En 1971, bajo la guía de la Hermanita Carmen Emilia del Crucificado, el apostolado en los hogares se transformó mediante un convenio con el Instituto Colombiano de Bienestar Familiar (ICBF). Así nació la Guardería Pablo VI, con 18 niños, donde se brindaba cuidado, afecto y formación inicial.
El año 1986 marcó un nuevo impulso con la dirección de la Hermanita Nidia Inés de Jesús (María del Carmen López), quien fortaleció el preescolar e inició la educación básica primaria, cumpliendo con las disposiciones del Ministerio de Educación Nacional y la Secretaría de Educación. En 1993, la institución obtuvo la aprobación oficial hasta quinto grado, ampliando su planta física y dotación para garantizar un servicio educativo de calidad.
Tras el fallecimiento de la Hermanita Nidia Inés en 2001, la dirección fue asumida por la Hermanita Dora Lilia Ocampo. Posteriormente, en 2004, la Hermanita Flor Alba Reyes Silva gestionó la apertura de la básica secundaria, consolidando la continuidad del proyecto educativo.
Cada hermanita que se ha integrado a la obra ha aportado con dedicación a la construcción y fortalecimiento de la institución. La Hermanita Martha Isabel Minota y, desde 2008, la Hermanita María Auxilio Pulgarín, dieron continuidad a la misión educadora, promoviendo valores humanos y cristianos con entusiasmo y compromiso hacia la excelencia.
En 2009, la Hermanita Olga Liliana Mejía Giraldo impulsó la aprobación de la media básica y la articulación con el SENA, ampliando la pertinencia de la formación.
En el año 2011, asumió la rectoría la Hermanita Arnulfa de Jesús Calderón Vertel, quien dio continuidad a la misión de educar y formar seres humanos integrales bajo los valores y la filosofía Anunciata.

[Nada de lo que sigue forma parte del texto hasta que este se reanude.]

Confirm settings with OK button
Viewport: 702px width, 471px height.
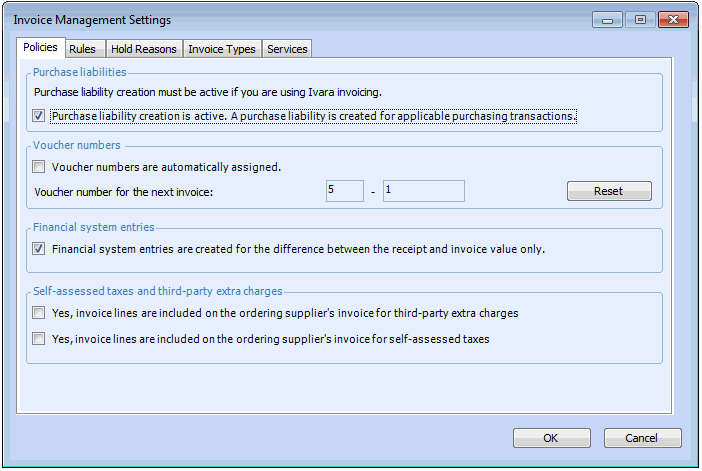pos(551,438)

Su gestión se distinguió por la mejora constante de las instalaciones educativas, logrando importantes obras como el coliseo deportivo, la ampliación de la cafetería, la modernización de la biblioteca y la secretaría, la instalación de la piscina, la renovación de la reja principal, los laboratorios, el patio central, la sala de profesores y la adecuación de la entrada por la calle 20 para preescolar. Asimismo, impulsó la articulación con el SENA en programas técnicos como Producción de Documentos y Contabilización de Operaciones Comerciales y Financieras, además de implementar el énfasis en tecnología e inglés. Su labor dejó una huella imborrable en la institución y en el corazón de estudiantes y familias.
En 2022, la dirección fue asumida por la Hermanita Nancy Patricia Fuelpaz Chungana, quien fortaleció los procesos educativos, mejoró las instalaciones y veló por el bienestar de la comunidad, especialmente en el nivel preescolar. Durante su gestión, la comunidad celebró con gratitud la beatificación de la Madre María Berenice, signo de esperanza y renovación espiritual.

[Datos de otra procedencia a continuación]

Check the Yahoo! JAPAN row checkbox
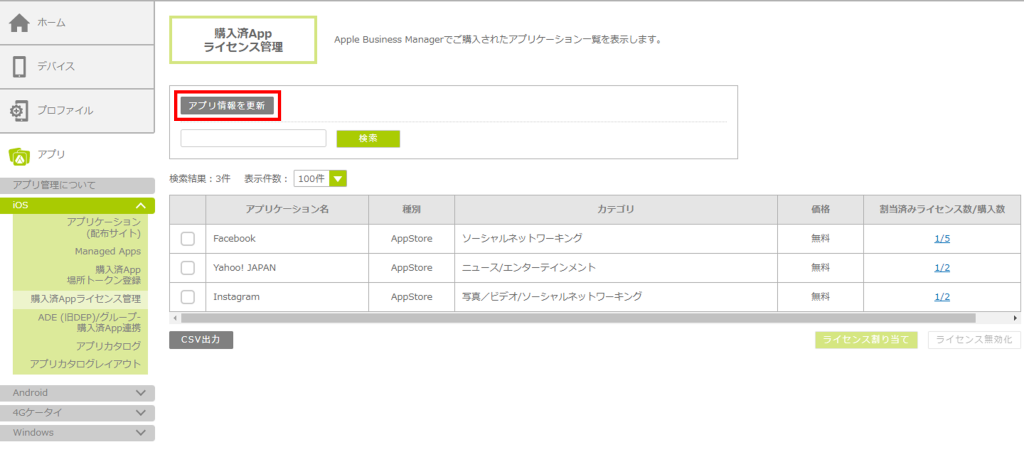Viewport: 1024px width, 452px height. 188,268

Desde 2024, la rectoría está a cargo de la Hermanita Claudia Marcela Marulanda Velarde, quien lidera una etapa de innovación y fortalecimiento institucional. Su gestión ha priorizado el mantenimiento y modernización de la infraestructura física y tecnológica, garantizando espacios dignos y conectividad acorde con las exigencias del entorno digital.
En el ámbito académico, ha promovido la formación permanente de docentes y directivos mediante capacitaciones y evaluaciones continuas, consolidando estrategias pedagógicas efectivas. Asimismo, gestionó la apertura de la técnica en Programación de Software, ampliando la oferta educativa y fortaleciendo la proyección laboral de los estudiantes.

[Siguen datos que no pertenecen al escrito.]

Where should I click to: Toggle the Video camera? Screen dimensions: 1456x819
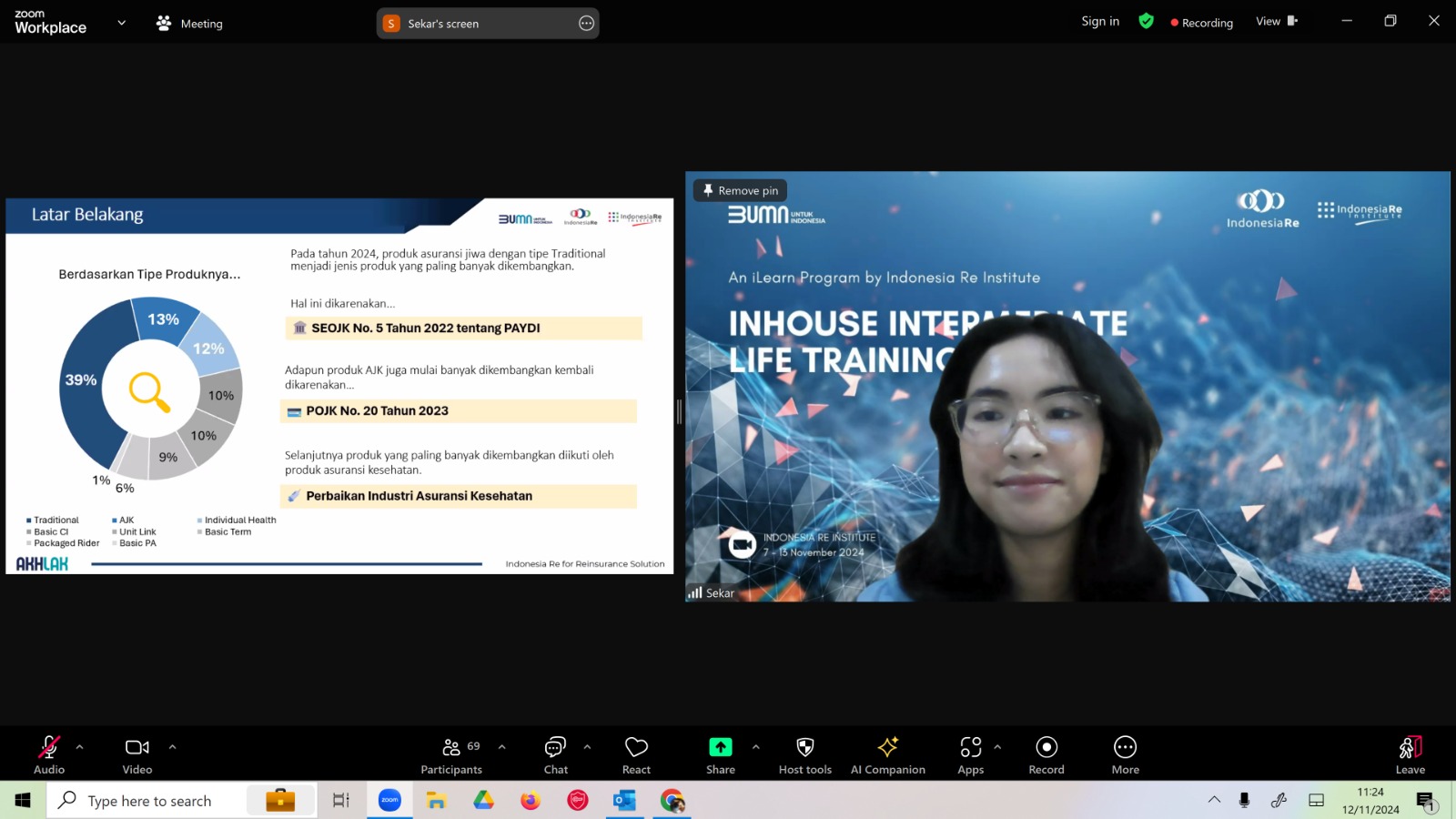(x=137, y=755)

Con visión integral del desarrollo humano, la Hermanita Claudia Marcela lideró la firma de un convenio con la Universidad Católica de Pereira, implementando programas del Centro de Familia y CAPSI. Esta alianza ha permitido brindar atención psicosocial a estudiantes, familias y personal institucional, consolidando una cultura de cuidado y acompañamiento.
Gracias a estas acciones, el Colegio La Anunciación de Pereira se mantiene como una institución educativa de referencia en la región, fiel a su misión formativa y a los valores que la inspiran, proyectando excelencia académica y compromiso evangelizador.